05 February 2009
Pasta in the Bag
Dear John,
A number of years ago, when you were still writing your column for the "Irish Times", you gave a recipe for a pasta dish which I greatly enjoyed but can't remember how to make.
As far as I recall, it involved part cooking the pasta and then finishing it by putting it in a turkey bag with a cream & garlic sauce and baking it so the pasta would absorb the sauce.
By any chance, would you be able to let me have the recipe, or remind me what the book was from which you sourced it?
Many thanks,
Fintan Swanton.
The recipe came from a book by one of America's most interesting food writers, John Thorne, called “Simple Cooking”, published by North Point Press.Mr Thorne writes:
“With the paper bag method, the pasta is cooked in the ordinary way until it is almost done, then mixed with the sauce and put in the oven to bake. Since the bag is collapsed around its contents and sealed, the flavour of the sauce completely penetrates the pasta.
There is also a second advantage. Because no moisture escapes, the cook has the opportunity to get a maximum amount of flavour from a minimum of undiluted sauce...”
The technique is simple. Have an ovenproof paper bag ready. Pre-heat the oven to 375F. Cook the pasta for 3 minutes less than the recommended time. Drain but don't shake dry. Pour the pasta into the bag, pour the sauce over, and close the bag tightly. Place the bag in a protective pot – just in case! –and bake in the oven, generally for somewhere around 15 minutes to let the pasta and sauce get to know each other.

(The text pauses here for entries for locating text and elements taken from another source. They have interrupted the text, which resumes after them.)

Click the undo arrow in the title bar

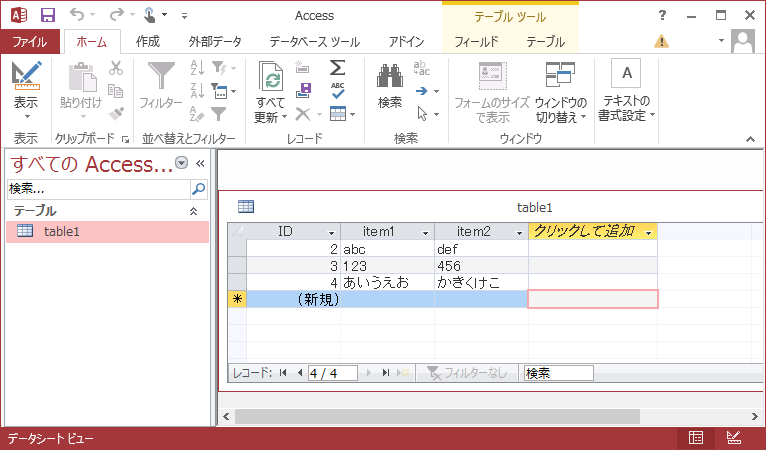(79, 16)
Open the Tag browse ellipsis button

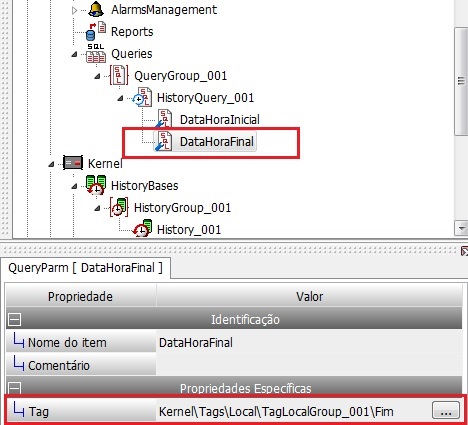[446, 410]
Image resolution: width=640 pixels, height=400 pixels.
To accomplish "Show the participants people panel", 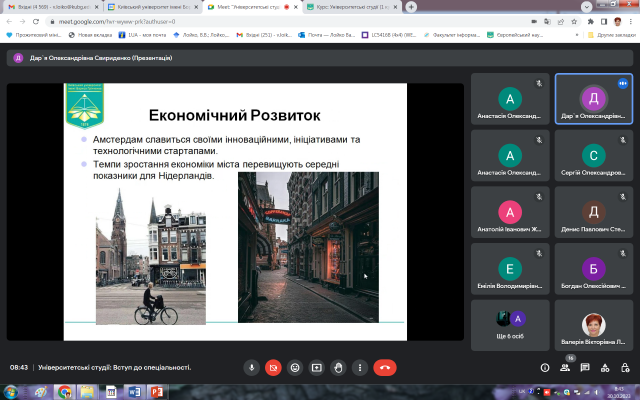I will pyautogui.click(x=565, y=367).
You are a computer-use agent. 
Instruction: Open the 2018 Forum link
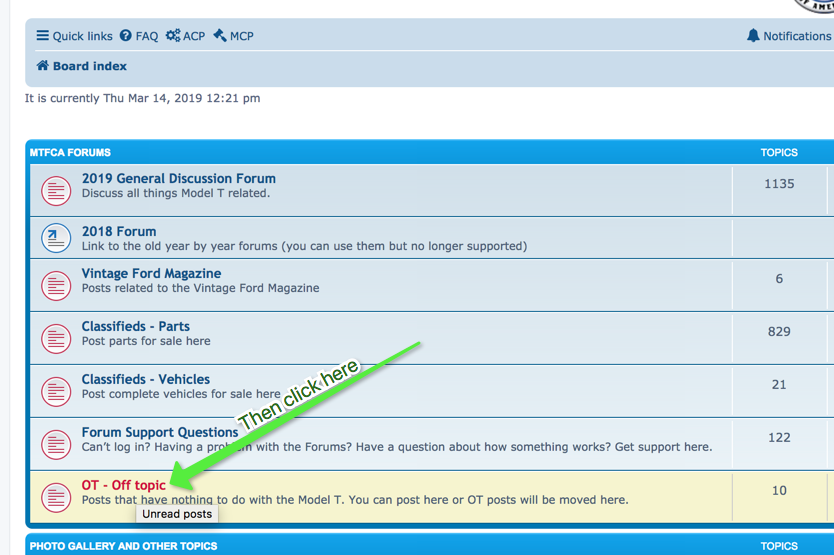coord(119,231)
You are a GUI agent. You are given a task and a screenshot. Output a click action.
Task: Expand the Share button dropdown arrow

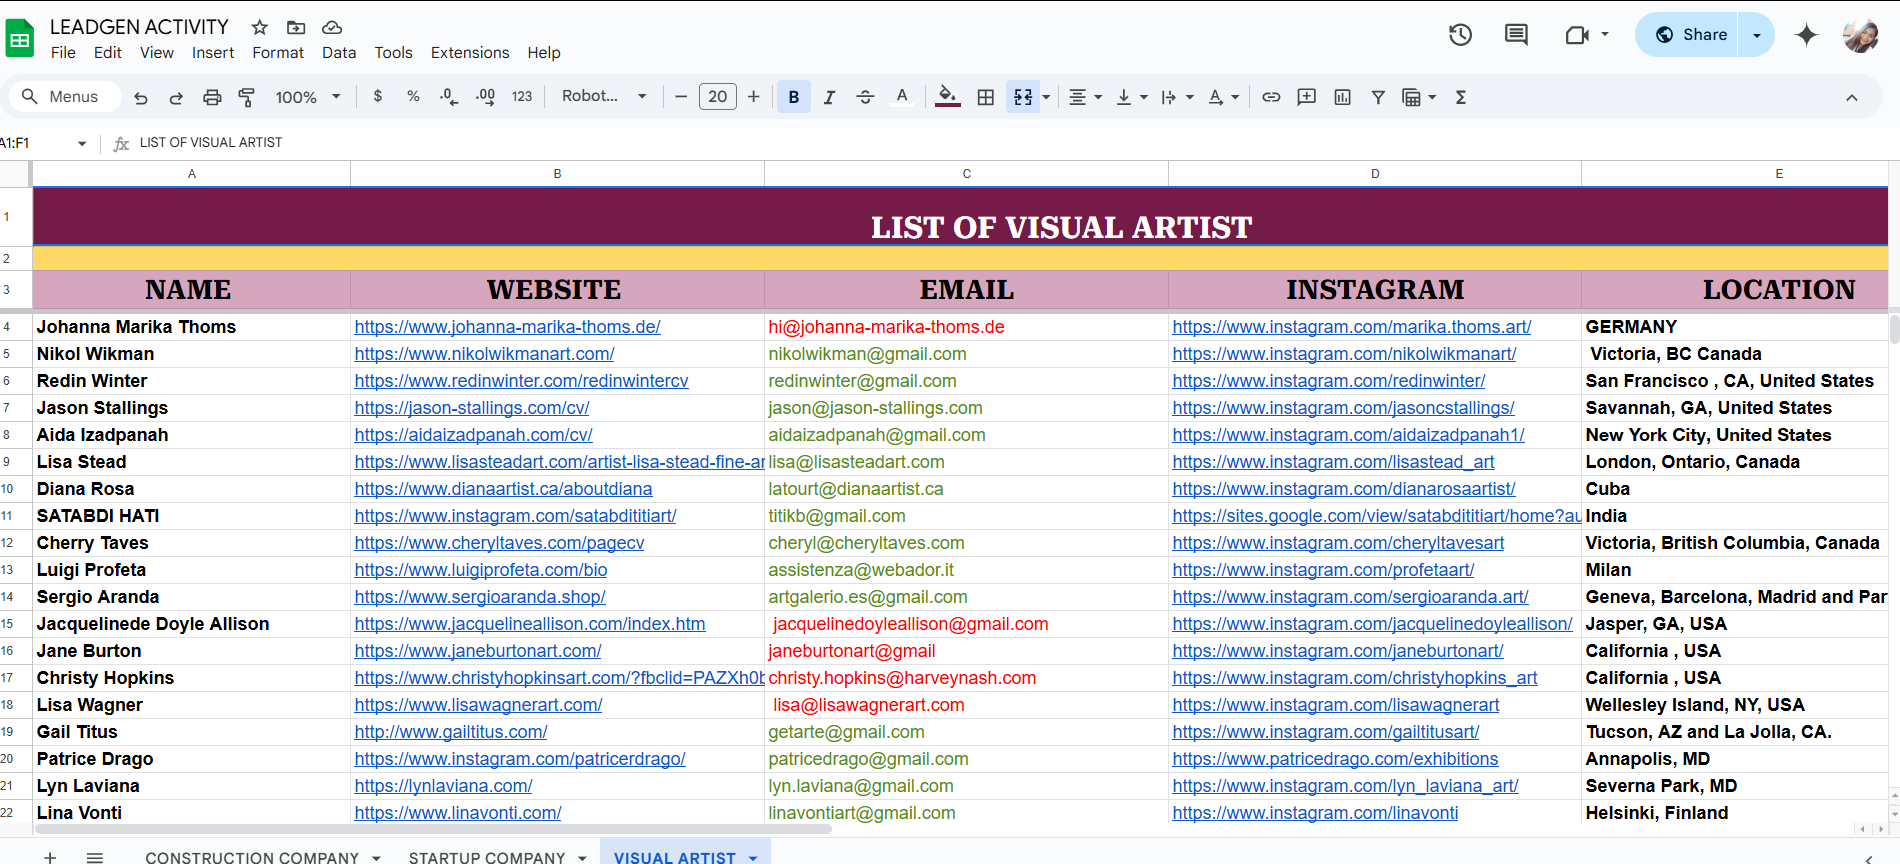point(1757,35)
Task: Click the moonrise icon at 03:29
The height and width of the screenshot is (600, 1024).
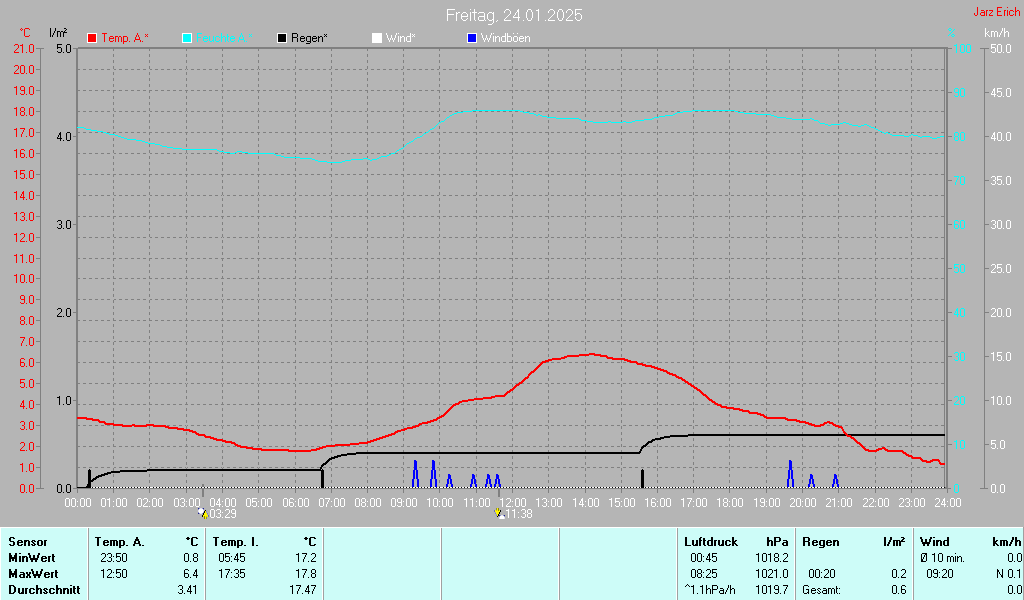Action: click(203, 514)
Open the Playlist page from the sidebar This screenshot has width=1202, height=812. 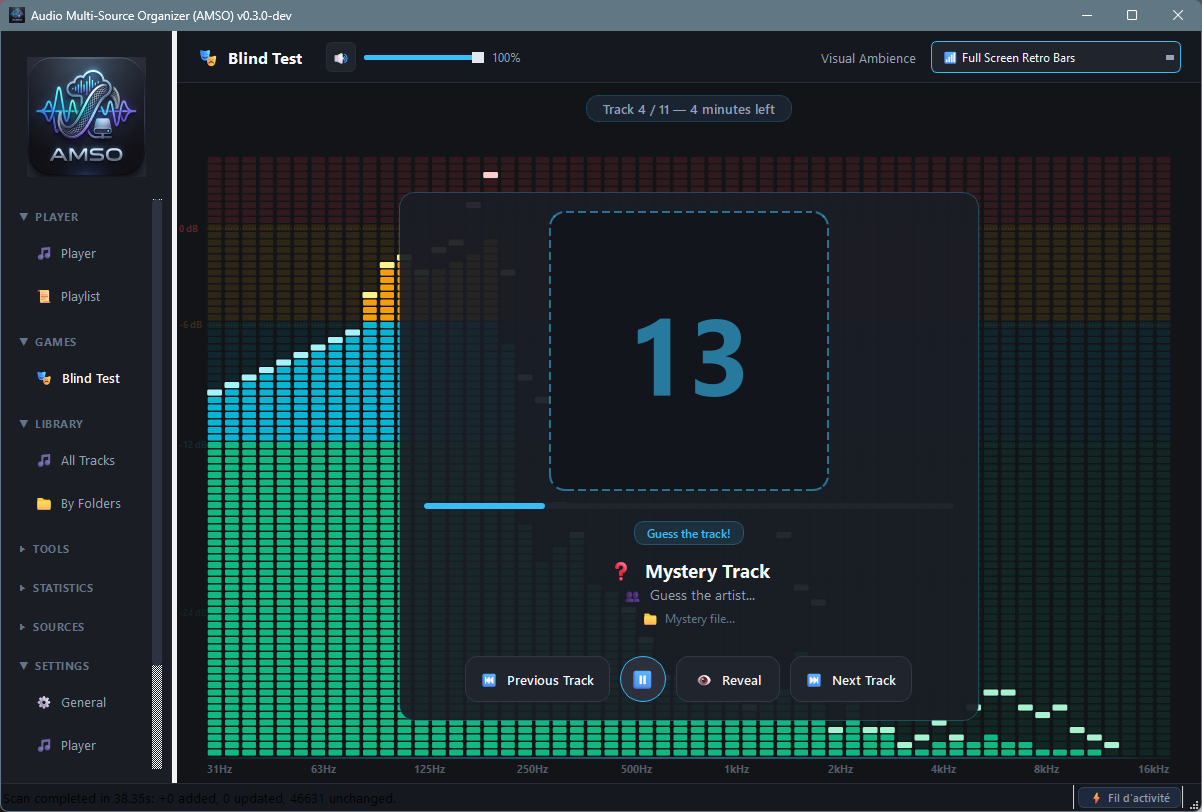pos(80,296)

John Thorne uses the technique with 3 sauces: spaghetti with chanterelles in mushroom-scented olive oil; spaghettini with snails in butter and wine, and – best of all – spaghetti with a creamy garlic sauce: 12 cloves garlic cooked in 6 tabs olive oil for an hour on low heat, then blended and mixed with the cream, then seasoned. Pour this sauce over the spaghetti, along with a little of the pasta cooking water, seal the bag and bake for 15 minutes. Pass the Parmesan at the table. This is unutterably delicious.